There’s a well-known Robert Warshow quotation. “A man goes to the movies. The critic must be honest enough to admit that he is that man.” (Or woman, of course. Or a third option.) But more than this, the critic must be honest enough to admit that he or she is, in fact, The Man. Even the most progressive, open-minded critic is inevitably going to butt up against the limitations of his or her own taste, education, or experience. And when that happens, the critic is going to render a negative judgment that, under better circumstances, might have been more open, informed, or contextualized.

In that moment, the critic is assuming a mantle of authority to which he or she is not completely entitled. But that doesn’t matter, because the critic is still speaking with the voice of authority, writing within the rhetoric of informed taste. The critic becomes The Man, the Heavy, the Bad Guy, the Cop.  

I’ve thought about this a lot lately. A filmmaker contacted me to inform me that I not only didn’t understand her films, but that, more damaging, my ill-informed reviews were the first things that came up on a Google search. Eventually, she’d had enough. I also think about a very snide review I wrote about somebody’s one-hour flicker film over a decade ago. It wasn’t good, but there was no reason to be mean. I’m not sure the guy ever made another film.  
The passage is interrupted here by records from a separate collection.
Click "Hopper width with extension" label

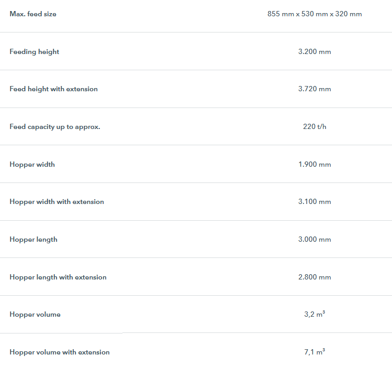57,202
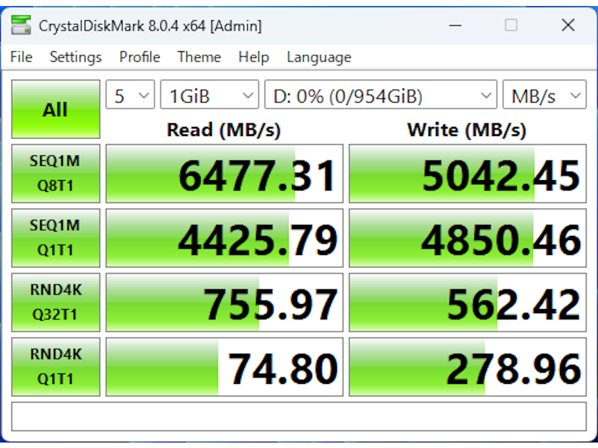Open the Theme menu
Viewport: 598px width, 448px height.
pos(199,57)
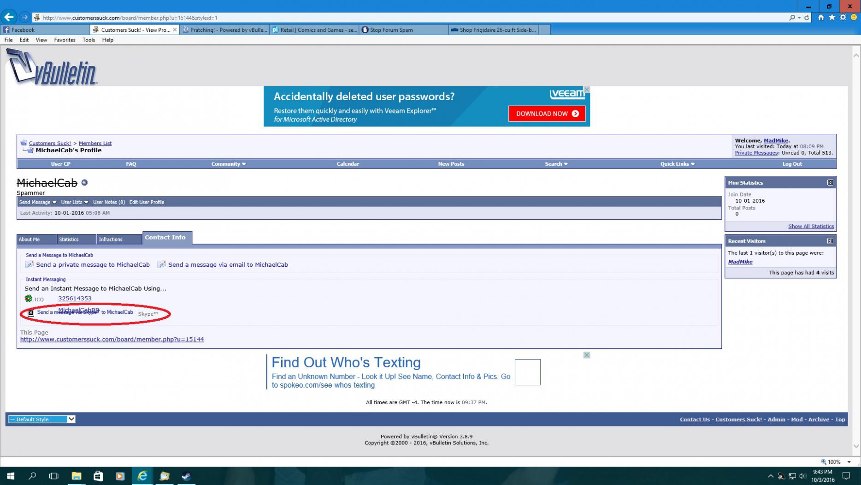Image resolution: width=861 pixels, height=485 pixels.
Task: Switch to the Infractions tab
Action: point(111,240)
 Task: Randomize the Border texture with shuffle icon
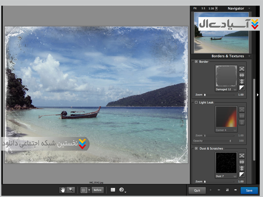click(x=242, y=69)
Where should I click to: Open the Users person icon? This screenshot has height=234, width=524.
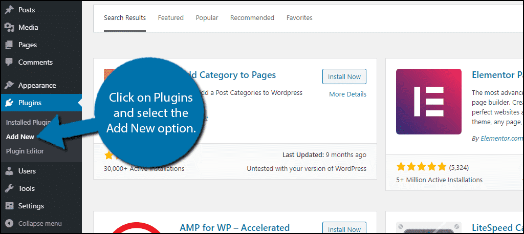click(x=9, y=171)
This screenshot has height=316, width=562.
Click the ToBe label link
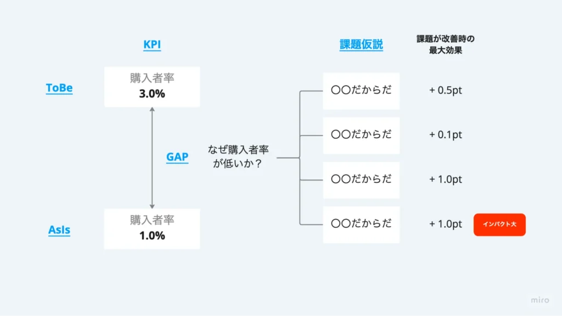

There may be no way for a critic to get around being The Man. The best we can do is to apply our judgments fairly and provisionally, and to try our best to get outside the limitations of our own taste. When a film produces a strong negative feeling, that may be the beginning of a shift in our evaluative terms, the stretching of our comfort zones as viewers. When a film fails to make sense, this could be a sign that it is struggling to make a new kind of sense, one to which we need to be particularly attentive. We cannot abdicate our authority or pretend it doesn’t exist. We can only work to apply it in the most sensitive ways possible.

***

Onward Lossless Follows

I know that for my part, I have had strong preferences for certain kinds of work pretty much since I started looking at experimental cinema. Those preferences have expanded quite a lot, but these different phases of my taste and understanding have helped me to intuit the basic distinctions between stylistic approaches. Liking one thing and not liking another, or liking it later, has helped alert me to the fact that there is a significant difference in how those two films are put together. I want to use this heuristic to consider some of the most intriguing films from this year’s Crossroads festival. 

My first and most deep-seated preference has always been for films whose parts can all be seen working in relation to each other. This may come from my background in painting—a desire to see operations within a bounded frame. Structural films exemplify this preference, but structuralism is certainly not the only way to go about this. A “harmonized” film chooses a particular set of forms, places them within decisive parameters, and explores the possibilities of those forms through a logical set of permutations. Such works represent closed systems, while at the same time remaining capable of alluding to the world beyond their own boundaries. 

An example of this kind of film is Marking Time by Robert Todd. It is a lovely, masterful film that explores the movement of water within the context of an urban fountain structure of viaducts, pivoting between the free abstraction of liquid imagery and the architectonics of the water’s container, and that container’s relationship to natural space. In luscious black and white, Marking Time exhibits a set of relationships within a landscape, and the manner in which careful framing and duration can alter and extend those relationships. 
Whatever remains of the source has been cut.